━━ SUPPLIED ENTRIES ━━

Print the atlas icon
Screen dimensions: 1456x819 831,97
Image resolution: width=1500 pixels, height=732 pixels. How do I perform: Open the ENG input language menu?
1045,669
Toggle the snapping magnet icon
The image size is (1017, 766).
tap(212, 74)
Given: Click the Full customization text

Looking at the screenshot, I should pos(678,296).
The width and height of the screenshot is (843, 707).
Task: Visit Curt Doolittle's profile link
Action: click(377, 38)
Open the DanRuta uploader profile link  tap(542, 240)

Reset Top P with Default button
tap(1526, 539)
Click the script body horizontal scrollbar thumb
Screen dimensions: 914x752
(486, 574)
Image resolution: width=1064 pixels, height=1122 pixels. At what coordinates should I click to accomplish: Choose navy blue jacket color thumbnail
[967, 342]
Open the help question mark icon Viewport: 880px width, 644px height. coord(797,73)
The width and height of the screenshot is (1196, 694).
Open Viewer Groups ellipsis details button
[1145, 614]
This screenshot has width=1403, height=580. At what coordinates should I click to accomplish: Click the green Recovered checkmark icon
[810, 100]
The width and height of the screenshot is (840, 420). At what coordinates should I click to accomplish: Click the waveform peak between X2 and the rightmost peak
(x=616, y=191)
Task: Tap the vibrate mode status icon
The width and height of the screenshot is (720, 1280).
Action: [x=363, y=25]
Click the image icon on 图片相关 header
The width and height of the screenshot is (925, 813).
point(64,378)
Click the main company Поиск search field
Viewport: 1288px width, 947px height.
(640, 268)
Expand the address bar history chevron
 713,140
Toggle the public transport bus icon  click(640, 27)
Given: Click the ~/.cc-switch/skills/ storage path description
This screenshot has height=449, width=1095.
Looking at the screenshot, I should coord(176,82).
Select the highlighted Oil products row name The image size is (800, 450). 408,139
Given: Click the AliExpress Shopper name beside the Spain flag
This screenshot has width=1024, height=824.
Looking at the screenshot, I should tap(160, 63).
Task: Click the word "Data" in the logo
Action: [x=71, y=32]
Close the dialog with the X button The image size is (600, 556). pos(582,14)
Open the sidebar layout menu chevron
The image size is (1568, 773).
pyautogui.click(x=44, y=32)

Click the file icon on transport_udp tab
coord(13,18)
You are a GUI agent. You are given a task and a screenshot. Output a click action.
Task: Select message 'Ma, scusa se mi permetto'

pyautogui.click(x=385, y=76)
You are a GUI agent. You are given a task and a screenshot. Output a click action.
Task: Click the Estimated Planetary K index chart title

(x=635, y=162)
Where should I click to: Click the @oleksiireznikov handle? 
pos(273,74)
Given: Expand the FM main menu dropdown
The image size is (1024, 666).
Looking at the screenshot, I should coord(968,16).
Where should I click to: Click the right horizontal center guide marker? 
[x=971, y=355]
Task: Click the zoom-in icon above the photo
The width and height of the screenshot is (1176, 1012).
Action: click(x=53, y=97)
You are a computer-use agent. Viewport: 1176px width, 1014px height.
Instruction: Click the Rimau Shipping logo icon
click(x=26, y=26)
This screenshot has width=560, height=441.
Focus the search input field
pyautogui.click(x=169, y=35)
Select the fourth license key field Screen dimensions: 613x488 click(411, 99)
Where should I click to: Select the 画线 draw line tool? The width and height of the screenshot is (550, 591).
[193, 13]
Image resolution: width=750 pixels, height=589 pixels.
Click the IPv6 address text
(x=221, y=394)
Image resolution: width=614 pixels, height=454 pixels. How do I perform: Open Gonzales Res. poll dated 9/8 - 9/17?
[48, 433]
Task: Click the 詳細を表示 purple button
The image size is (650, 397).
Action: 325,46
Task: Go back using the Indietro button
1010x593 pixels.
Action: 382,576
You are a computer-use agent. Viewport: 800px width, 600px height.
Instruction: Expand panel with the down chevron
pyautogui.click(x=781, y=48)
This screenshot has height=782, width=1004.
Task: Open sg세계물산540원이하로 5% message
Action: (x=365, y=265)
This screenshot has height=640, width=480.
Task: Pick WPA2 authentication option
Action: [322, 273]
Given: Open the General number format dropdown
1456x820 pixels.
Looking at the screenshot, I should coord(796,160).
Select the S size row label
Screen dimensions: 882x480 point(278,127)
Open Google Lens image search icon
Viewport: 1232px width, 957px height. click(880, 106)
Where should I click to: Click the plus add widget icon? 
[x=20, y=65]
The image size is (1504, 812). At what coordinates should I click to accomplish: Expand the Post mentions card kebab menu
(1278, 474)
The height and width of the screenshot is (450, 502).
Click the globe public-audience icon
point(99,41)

━━━

Write out only the lines that run from the line containing "Select the S size row label" through the line containing "The height and", both included, exactly as they appear above.

• EXPECTED ANSWER:
Select the S size row label
Screen dimensions: 882x480 point(278,127)
Open Google Lens image search icon
Viewport: 1232px width, 957px height. click(880, 106)
Where should I click to: Click the plus add widget icon? 
[x=20, y=65]
The image size is (1504, 812). At what coordinates should I click to accomplish: Expand the Post mentions card kebab menu
(1278, 474)
The height and width of the screenshot is (450, 502).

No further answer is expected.